Steve Turnbull: The light is worth fighting for

It never feels very light around here at this time of year. Like many Minnesotans, I drive to my office before sunrise, and I drive home after dark. Unless you have a lunch meeting it’s possible to go days without seeing the sun.

This year feels particularly dark, and it’s much more than meteorology. I know I’m not alone in that opinion, and it doesn’t seem to be one that is limited to either end of the political spectrum. Two different friends from distant, opposite ends of our lively red and blue rodeo shared with me just today, each unbeknownst to the other, how discouraged they feel about our social climate. We are all deeply disturbed by the waves of sexual harassment and assault allegations that crash now daily on our shores, to say nothing of the victims who have been suffering the waves of these experiences far too long, only now finally bringing a fraction of them to the light of day. Racism is bubbling to the surface in ways many of us have never experienced before.
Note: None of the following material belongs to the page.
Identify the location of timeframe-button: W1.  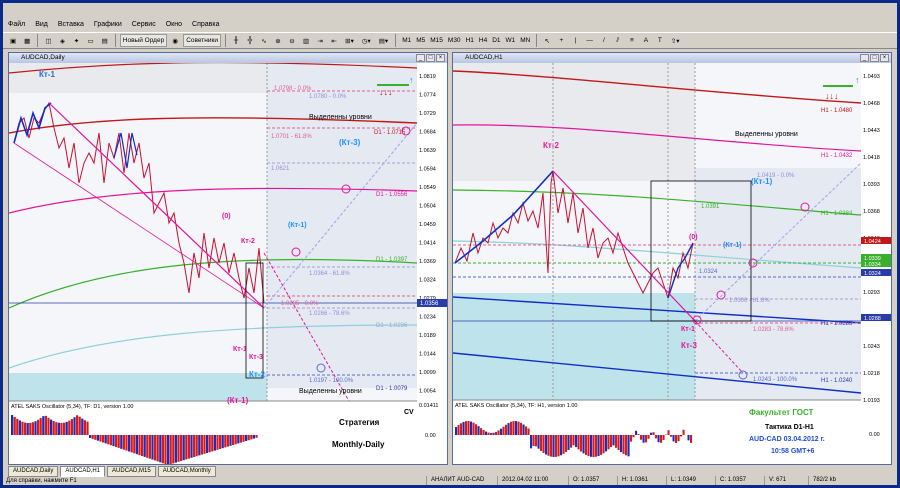
(511, 40).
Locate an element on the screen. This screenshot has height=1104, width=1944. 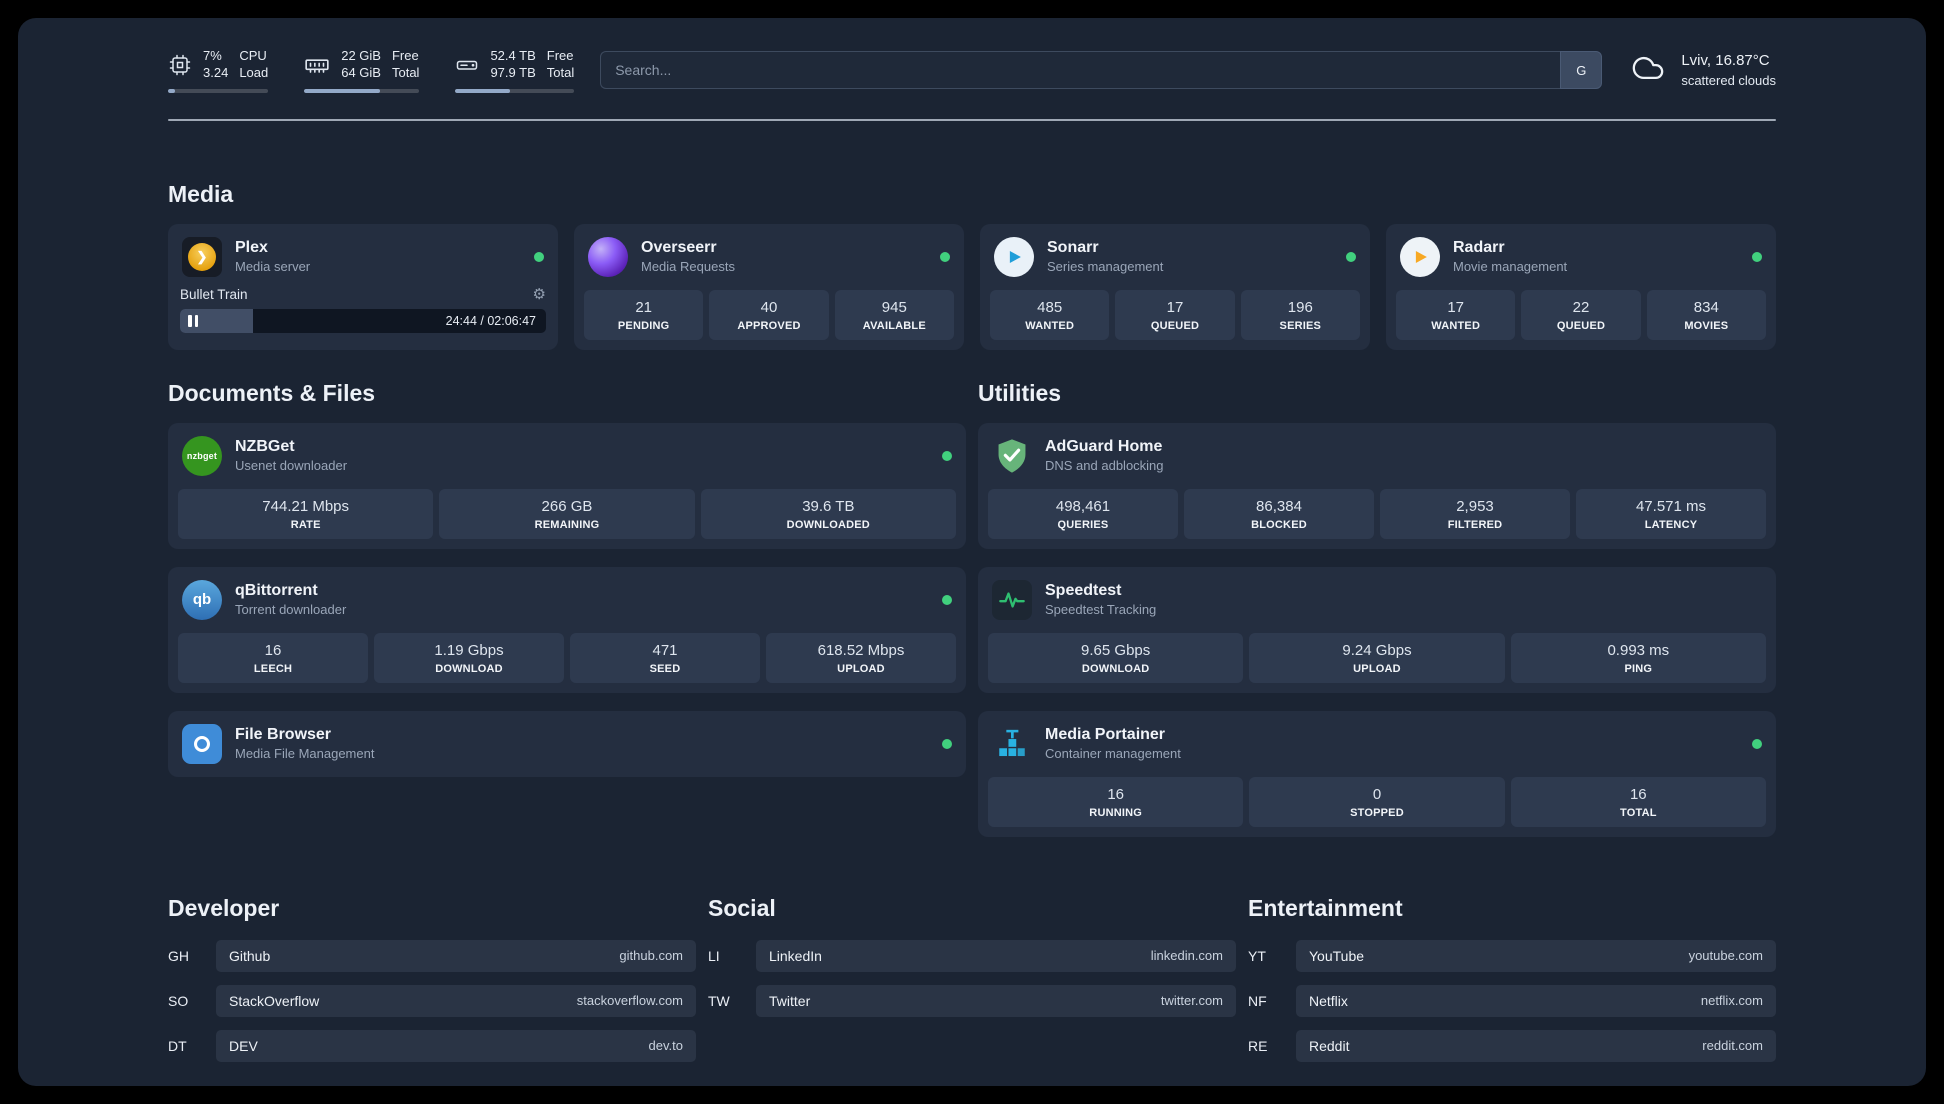
memory-usage-bar-fill is located at coordinates (342, 90).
I’m not old enough to remember the Vietnam War era, but I’ve never seen a time when our culture was more divided than it is now. It feels as if the dark is gaining ground daily.
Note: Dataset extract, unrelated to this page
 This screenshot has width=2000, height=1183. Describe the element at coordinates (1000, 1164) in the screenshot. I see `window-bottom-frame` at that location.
Call me an optimist, but it seems to me that the dark of night is the best time to turn on a light.

We all know good news stories that need telling. Let’s tell them. My daughter is learning and growing because a dedicated middle school teacher left a previous line of work to invest in the betterment of our next generation. His creative and tireless labors don’t garner many headlines, but he is making the present and future of some adolescents brighter, not to mention the world they influence.
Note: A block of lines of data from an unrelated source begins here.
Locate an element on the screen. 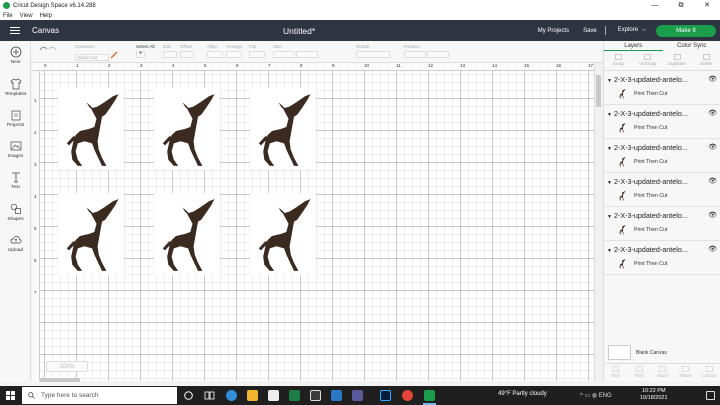 This screenshot has height=405, width=720. flip-dropdown is located at coordinates (257, 54).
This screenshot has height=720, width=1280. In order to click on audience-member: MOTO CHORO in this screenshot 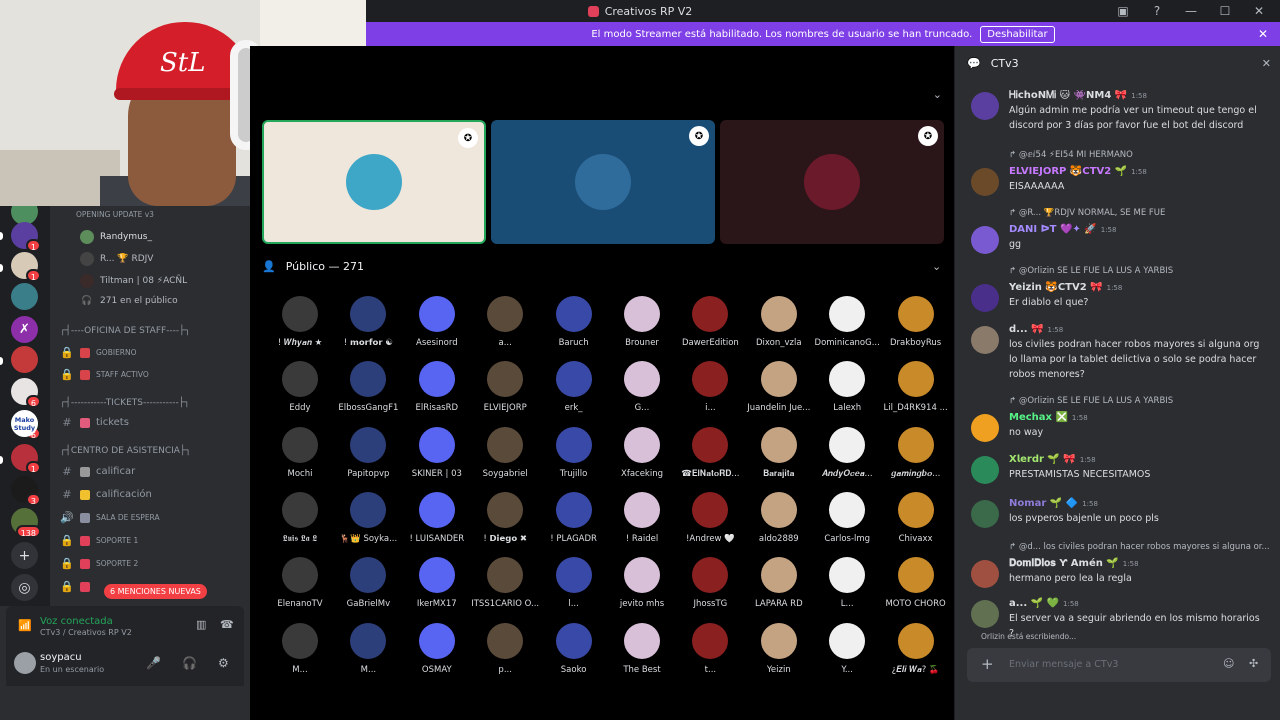, I will do `click(916, 588)`.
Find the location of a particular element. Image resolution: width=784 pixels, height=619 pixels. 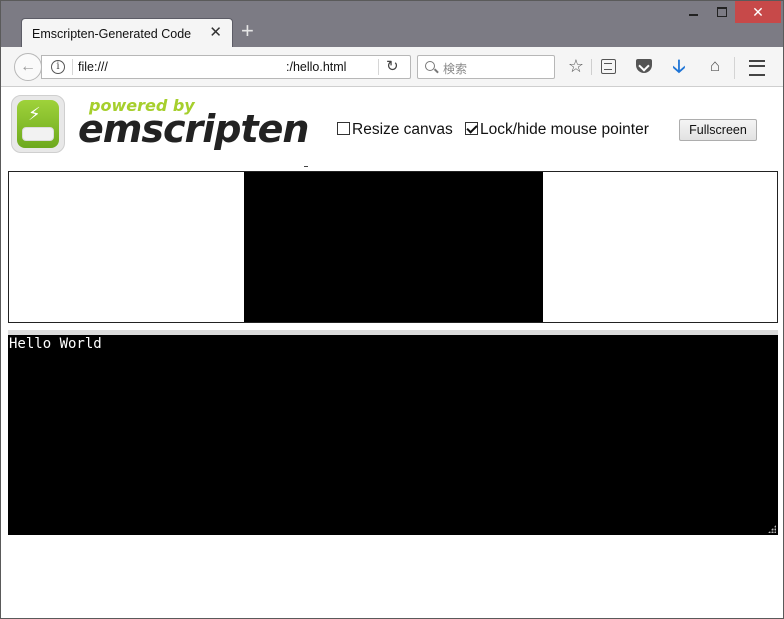

resize-canvas-label: Resize canvas is located at coordinates (402, 130).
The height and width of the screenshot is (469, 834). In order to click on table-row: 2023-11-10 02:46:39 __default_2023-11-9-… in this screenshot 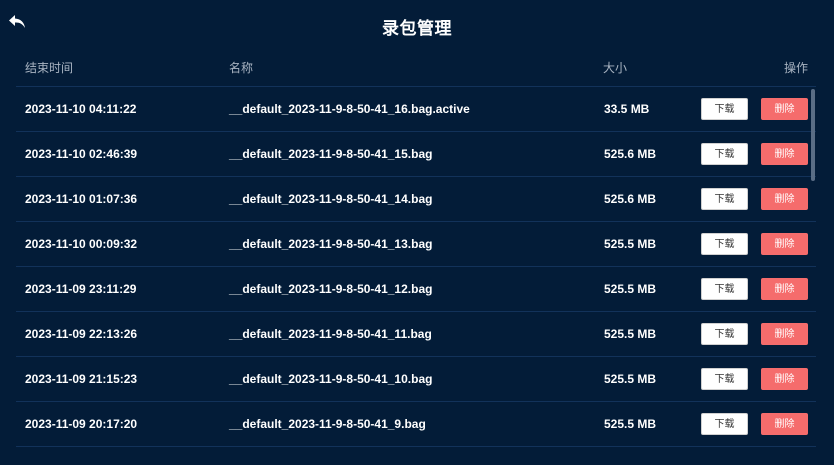, I will do `click(416, 154)`.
A member of our church operates a local landscaping company. He sent his crews out two weeks ago to rake leaves and do a little winterizing for elderly widows in our community, lightening their load and enabling them to stay in their homes another year.

I could go on, and so could you. What stories do you know? What examples can we hold up together? Let’s share those stories. Then, let’s share in them. Let’s write more stories. Better to light one candle than to curse the darkness.

What would it look like to light a candle in your corner of the dark? I’m part of a church in White Bear Lake. One Sunday later this month, we’ve decided to cancel our regular worship services, and we are organizing ourselves, and hopefully members of our neighborhood, too, to join together in service to our larger community. The ideas are endless. Some of us will clean a homeless shelter. Some are making meals for firefighters, police officers, hospital staff and the Ronald McDonald House. Some are assembling newborn kits for third-world deliveries. One group is partnering with a local roller rink to open a morning of fun for families currently living at the Ramsey County Service Center. We’re just one community. You probably have more and better ideas for turning on some light where you live. So flip on the switch. Let’s do this together.

I am a Christian, and we Christians are looking forward to the celebration of Christmas. As we prepare for Christmas, we think a lot about light. Our prayers and songs remember the star of Bethlehem. We recall promises made by prophets years ago, promises of light that shines on those who live in deep darkness. I sincerely hope that the light will not stop with our prayers and promises but will extend to our practices as well.

It’s no coincidence that Christians have traditionally celebrated Christmas at the darkest time of the year. Nobody knows the actual birthday of Jesus, but Christians remember what one of his biographers said about his arrival, “The light shines in the darkness, and the darkness has not overcome it.”

That’s a statement of hope and faith, of course. Not everyone will agree. But I think the light is worth fighting for. I think the light is winning.

 

Steve Turnbull is senior pastor at Community of Grace Lutheran Church in White Bear Lake.